◆ Tasks
- A) Summarize the text on binding dynamics in Rotating Features in two sentences.
- B) For each statement below, say whether the text on binding dynamics in Rotating Features supports it. Answer yes or no, and quote the words that decide it.
(i) Cosine binding outperforms χ-binding on Pascal VOC.
(ii) The authors propose spiking-neural-network implementations as a route to scalable binding.
(iii) The alignment-based approach is described as cheap in memory and time.
- C) Extend the text on binding dynamics in Rotating Features, starting after its final sentence.

◆ Document segment
Binding Dynamics in Rotating Features
Sindy Löwe, Francesco Locatello, Max Welling
TL;DR
This work investigates how Rotating Features can form object-centric representations through binding dynamics. It introduces cosine binding as an explicit, alignment-driven alternative to the original $\bm{\chi}$-binding, enabling a clearer view of the dynamics that support object grouping. Empirically, cosine binding achieves performance on par with $\bm{\chi}$-binding across datasets like Pascal VOC and FoodSeg103, while offering stronger interpretability and clearer links to neuroscience and self-attention. The authors also highlight substantial memory and time costs of the alignment-based approach and suggest spiking-neural-network implementations as a promising direction for scalable, biologically plausible binding. Overall, the study advances understanding of how alignment-based mechanisms can yield robust object-centric representations with practical implications for generalization and reasoning in neural models.

◆ Extracted information

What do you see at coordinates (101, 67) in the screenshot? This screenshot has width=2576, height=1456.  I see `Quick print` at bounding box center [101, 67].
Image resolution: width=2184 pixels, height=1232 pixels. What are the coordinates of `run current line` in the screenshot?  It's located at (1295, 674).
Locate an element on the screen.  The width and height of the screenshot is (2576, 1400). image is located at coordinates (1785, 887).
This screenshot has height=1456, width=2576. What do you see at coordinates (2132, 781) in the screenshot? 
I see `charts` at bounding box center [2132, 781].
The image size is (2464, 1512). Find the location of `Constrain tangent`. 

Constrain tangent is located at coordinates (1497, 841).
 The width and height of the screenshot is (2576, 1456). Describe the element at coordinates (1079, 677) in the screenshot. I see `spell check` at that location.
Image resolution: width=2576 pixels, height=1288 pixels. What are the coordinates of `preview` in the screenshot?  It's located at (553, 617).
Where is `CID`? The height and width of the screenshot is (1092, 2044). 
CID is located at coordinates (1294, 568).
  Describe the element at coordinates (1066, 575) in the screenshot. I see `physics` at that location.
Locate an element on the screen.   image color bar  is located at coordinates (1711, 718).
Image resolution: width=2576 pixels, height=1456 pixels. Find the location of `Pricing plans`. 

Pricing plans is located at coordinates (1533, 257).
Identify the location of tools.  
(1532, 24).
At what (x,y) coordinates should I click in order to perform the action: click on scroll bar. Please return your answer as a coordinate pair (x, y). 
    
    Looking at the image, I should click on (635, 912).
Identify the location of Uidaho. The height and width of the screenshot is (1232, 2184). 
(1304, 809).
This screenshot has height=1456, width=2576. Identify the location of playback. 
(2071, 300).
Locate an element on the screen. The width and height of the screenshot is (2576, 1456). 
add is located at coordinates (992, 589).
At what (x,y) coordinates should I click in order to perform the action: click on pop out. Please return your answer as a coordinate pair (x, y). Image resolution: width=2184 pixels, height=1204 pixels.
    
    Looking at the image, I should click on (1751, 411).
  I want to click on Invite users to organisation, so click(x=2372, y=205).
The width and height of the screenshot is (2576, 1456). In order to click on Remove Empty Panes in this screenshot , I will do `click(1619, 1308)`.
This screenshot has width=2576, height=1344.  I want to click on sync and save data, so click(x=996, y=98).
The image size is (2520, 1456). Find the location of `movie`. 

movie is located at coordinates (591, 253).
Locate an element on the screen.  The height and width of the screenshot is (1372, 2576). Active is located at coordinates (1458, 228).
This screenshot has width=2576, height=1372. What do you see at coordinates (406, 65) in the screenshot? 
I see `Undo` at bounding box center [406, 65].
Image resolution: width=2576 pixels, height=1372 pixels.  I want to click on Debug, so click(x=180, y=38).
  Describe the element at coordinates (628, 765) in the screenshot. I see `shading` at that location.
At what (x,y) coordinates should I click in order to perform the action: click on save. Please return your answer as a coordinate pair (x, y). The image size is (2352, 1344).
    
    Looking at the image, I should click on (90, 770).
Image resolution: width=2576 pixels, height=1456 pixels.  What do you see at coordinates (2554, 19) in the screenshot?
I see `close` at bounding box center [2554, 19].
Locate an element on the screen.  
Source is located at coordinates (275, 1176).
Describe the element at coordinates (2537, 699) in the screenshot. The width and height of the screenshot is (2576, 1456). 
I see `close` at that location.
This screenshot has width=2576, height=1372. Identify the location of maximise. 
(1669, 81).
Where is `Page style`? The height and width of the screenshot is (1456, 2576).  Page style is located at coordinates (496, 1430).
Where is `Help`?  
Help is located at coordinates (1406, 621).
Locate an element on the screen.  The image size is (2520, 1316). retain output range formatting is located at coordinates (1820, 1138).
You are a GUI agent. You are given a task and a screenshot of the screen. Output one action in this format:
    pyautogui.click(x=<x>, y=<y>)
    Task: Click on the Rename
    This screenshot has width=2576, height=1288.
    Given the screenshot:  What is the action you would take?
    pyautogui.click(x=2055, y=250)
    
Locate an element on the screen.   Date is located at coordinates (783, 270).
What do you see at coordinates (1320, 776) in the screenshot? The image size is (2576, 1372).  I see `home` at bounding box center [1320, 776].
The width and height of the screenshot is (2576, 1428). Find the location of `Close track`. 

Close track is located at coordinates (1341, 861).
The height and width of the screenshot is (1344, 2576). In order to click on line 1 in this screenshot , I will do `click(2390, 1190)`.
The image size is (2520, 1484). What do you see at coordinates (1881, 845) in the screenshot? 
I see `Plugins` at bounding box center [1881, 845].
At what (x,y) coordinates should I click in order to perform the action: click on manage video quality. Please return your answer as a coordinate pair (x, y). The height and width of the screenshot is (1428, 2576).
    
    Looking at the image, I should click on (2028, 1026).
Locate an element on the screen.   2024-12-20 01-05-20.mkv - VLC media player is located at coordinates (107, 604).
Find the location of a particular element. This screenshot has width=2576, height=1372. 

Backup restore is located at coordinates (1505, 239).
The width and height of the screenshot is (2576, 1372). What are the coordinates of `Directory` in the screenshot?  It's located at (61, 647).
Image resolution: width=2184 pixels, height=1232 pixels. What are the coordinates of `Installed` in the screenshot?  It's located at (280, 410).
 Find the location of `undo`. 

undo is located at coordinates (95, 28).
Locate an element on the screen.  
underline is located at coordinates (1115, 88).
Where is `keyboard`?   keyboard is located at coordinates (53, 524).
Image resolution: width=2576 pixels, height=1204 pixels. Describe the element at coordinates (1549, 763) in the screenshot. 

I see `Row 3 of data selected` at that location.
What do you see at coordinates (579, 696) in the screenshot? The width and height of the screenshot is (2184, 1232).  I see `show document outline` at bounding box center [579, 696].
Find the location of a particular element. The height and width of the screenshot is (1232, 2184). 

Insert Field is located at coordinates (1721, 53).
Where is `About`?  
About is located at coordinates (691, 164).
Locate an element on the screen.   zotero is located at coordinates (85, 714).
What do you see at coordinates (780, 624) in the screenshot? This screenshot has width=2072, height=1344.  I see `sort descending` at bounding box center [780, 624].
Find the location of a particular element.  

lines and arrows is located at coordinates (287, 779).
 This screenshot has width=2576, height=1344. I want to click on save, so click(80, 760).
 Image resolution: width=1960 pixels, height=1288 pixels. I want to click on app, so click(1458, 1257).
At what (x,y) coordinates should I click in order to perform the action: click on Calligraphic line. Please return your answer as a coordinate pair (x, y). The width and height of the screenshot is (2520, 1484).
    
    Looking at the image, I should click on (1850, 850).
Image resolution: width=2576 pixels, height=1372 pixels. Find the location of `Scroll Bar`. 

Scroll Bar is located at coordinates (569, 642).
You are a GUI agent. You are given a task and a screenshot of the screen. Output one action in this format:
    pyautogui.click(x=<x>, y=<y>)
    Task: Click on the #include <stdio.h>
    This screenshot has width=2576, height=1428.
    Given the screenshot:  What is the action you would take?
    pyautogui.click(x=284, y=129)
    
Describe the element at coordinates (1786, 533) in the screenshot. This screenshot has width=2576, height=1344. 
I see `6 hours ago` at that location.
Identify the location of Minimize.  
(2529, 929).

◆ Expected responses
- A) The work introduces cosine binding, an explicit, alignment-driven alternative to the original χ-binding, to study how Rotating Features form object-centric representations. Cosine binding performs on par with χ-binding on datasets like Pascal VOC and FoodSeg103 and offers stronger interpretability, but it has substantial memory and time costs, for which the authors suggest spiking-neural-network implementations.

- B)
(i) No: "Empirically, cosine binding achieves performance on par with"
(ii) Yes: "suggest spiking-neural-network implementations as a promising direction for scalable, biologically plausible binding"
(iii) No: "highlight substantial memory and time costs of the alignment-based approach"

- C)
Abstract
In human cognition, the binding problem describes the open question of how the brain flexibly integrates diverse information into cohesive object representations. Analogously, in machine learning, there is a pursuit for models capable of strong generalization and reasoning by learning object-centric representations in an unsupervised manner. Drawing from neuroscientific theories, Rotating Features learn such representations by introducing vector-valued features that encapsulate object characteristics in their magnitudes and object affiliation in their orientations. The "$χ$-binding" mechanism, embedded in every layer of the architecture, has been shown to be crucial, but remains poorly understood. In this paper, we propose an alternative "cosine binding" mechanism, which explicitly computes the alignment between features and adjusts weights accordingly, and we show that it achieves equivalent performance. This allows us to draw direct connections to self-attention and biological neural processes, and to shed light on the fundamental dynamics for object-centric representations to emerge in Rotating Features.